Текст книги "Годы без войны. Том первый"
Автор книги: Анатолий Ананьев
сообщить о нарушении
Текущая страница: 49 (всего у книги 54 страниц)
Чем больше Наташа осваивалась со своей новой жизнью (со своим замужеством), тем яснее сознавала, что выбор, сделанный ею, был правильным и что счастье, о котором так часто спорят, в чем оно заключается, заключалось для нее теперь именно в этой новизне ее жизни. Она чувствовала, что она как будто из одного слоя общества была перенесена в другой, высший (в круг знакомых Арсения), и слой этот такое произвел на нее впечатление, что вся ее прошлая жизнь (как жили ее мать, отец и как она сама жила вместе с ними), та ее жизнь представлялась ей настолько мелкой и простонародной, что ей страшно иногда становилось оттого, что она могла бы так и остаться на том уровне родительских интересов, главным в которых было не то, что двигало жизнь теперь, а то, что было в прошлом, – война, болезненно помнившаяся еще в народе. Все знакомые отца – бывшие его однополчане – были людьми добрыми, и она ничего осудительного не могла сказать о них; но люди, с которыми Наташа встретилась на вечере у Лусо и вместе с которыми затем была в Большом театре, – люди эти были другими, были очаровательными, и она не могла без восторга думать и говорить о них. «Я так счастлива, так счастлива», – писала она матери после встречи и знакомства с ними; и точно так же, как она не могла сказать, из чего состояло это ее счастье, она не могла написать ничего конкретного, кроме этих общих фраз, выражавших ее настроение.

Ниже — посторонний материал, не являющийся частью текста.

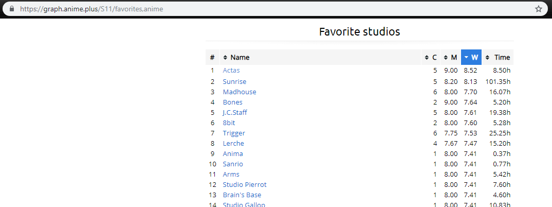The width and height of the screenshot is (552, 207).
Task: Click the Sanrio studio link
Action: point(233,164)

Чтобы как-то развеять Арсения, она доставала билеты и уводила его в театр, совсем не представляя себе, что это не только не приносило мужу радости или удовлетворения, но, напротив, лишь усложняло ему жизнь. Ему надо было готовиться к лекциям и просматривать курсовые и дипломные работы студентов; надо было продолжать свою докторскую диссертацию, главы из которой были приняты к публикации в историческом журнале; надо было еще и еще делать разные дела по институту, на которые требовалось время; но времени этого у него не было теперь, и он, не желая хоть чем-либо огорчить молодую жену, не говорил ей о своих заботах и только думал, как ему выйти из этого положения. «Да уж получить бы квартиру, что ли», – мысленно повторял он, связывая с этим свои надежды на будущее.

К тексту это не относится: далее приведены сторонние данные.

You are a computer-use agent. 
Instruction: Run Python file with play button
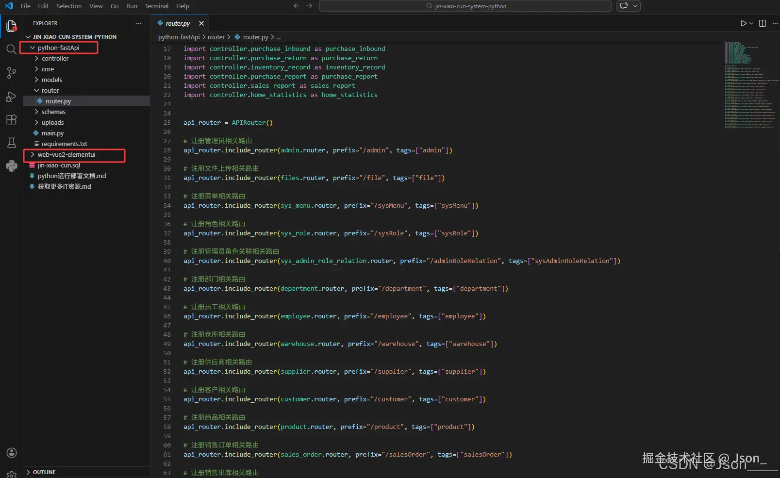point(743,23)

В первые дни после отъезда Галины с сыном он еще был насторожен и опасался, что они вот-вот вернутся и произойдет что-то; но прошел месяц (и шел уже второй), а их все не было, и Арсений вдруг понял, что они у отчима в Поляновке и что вполне могут до осени пробыть там, и успокоился, подумав о Галине, что хоть в э т о м нашлось еще благородство в ней. «В конце концов я бы мог предложить ей размен, но я целиком оставляю ей свою квартиру», – решительно сказал он себе.

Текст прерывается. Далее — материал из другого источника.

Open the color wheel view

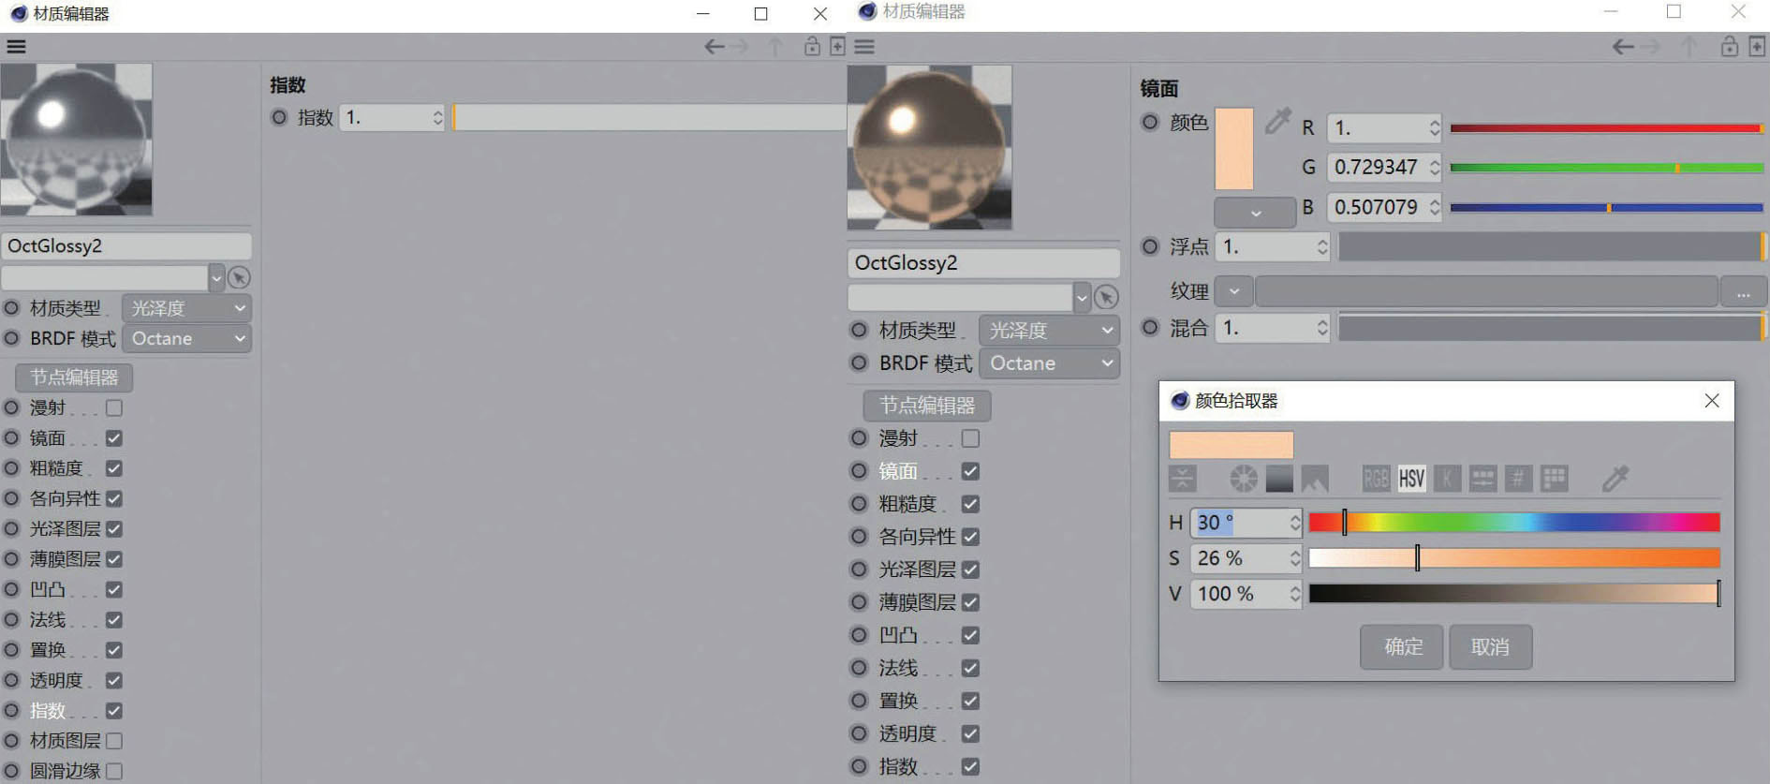coord(1243,479)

Но, кроме этих забот по институту и опасений, что с возвращением Галины и Юрия все же может произойти что-то, что отравит ему и Наташе жизнь, и кроме того приступа ревности, возникшего на вечере у Лусо и мучительно повторившегося затем в Большом театре, было еще одно обстоятельство, которое беспокоило Арсения. Он не мог забыть, как отец Наташи, отставной полковник Сергей Иванович, не поговорив с ним, не выслушав его, выгнал из дому, и хотя в конце концов главным для Арсения было то, что Наташа была с ним и что уже ничто не в силах было изменить это, но все же сознавать, что родители ее (отец, главное, отец!) не приняли его, было неприятно Арсению. Он понимал, что счастье Наташи, как бы ни утверждала она, что отец не прав и что пока он не признает это и не повинится, она не пойдет к нему, – счастье ее не могло быть полным; что после всех этих первых впечатлений ее замужней жизни наступит день, когда она вдруг остановится, посмотрит вокруг себя и вспомнит об отце; и тогда все покажется ей другим, и разрыв с отцом тяжелым укором ляжет ей на душу. «Как же я могу допустить это? Душа ее должна быть чиста!» – думал он, живо припоминая, как она плакала, придя с похорон бабушки, где она видела отца, но не подошла к нему и не заговорила с ним, и припоминая, как переживала, не пойдя (хотя он предлагал ей сделать это) на вокзал проводить уезжавших в Мокшу отца с матерью. Он видел и понимал это, и понимал, как важно ему помириться с ее родителями. Но как было сделать это, придумать не мог, и лишь с той же тревогой, как он ожидал возвращения Галины и Юрия, ожидал приезда в Москву и Наташиных родителей – Юлии и Сергея Ивановича.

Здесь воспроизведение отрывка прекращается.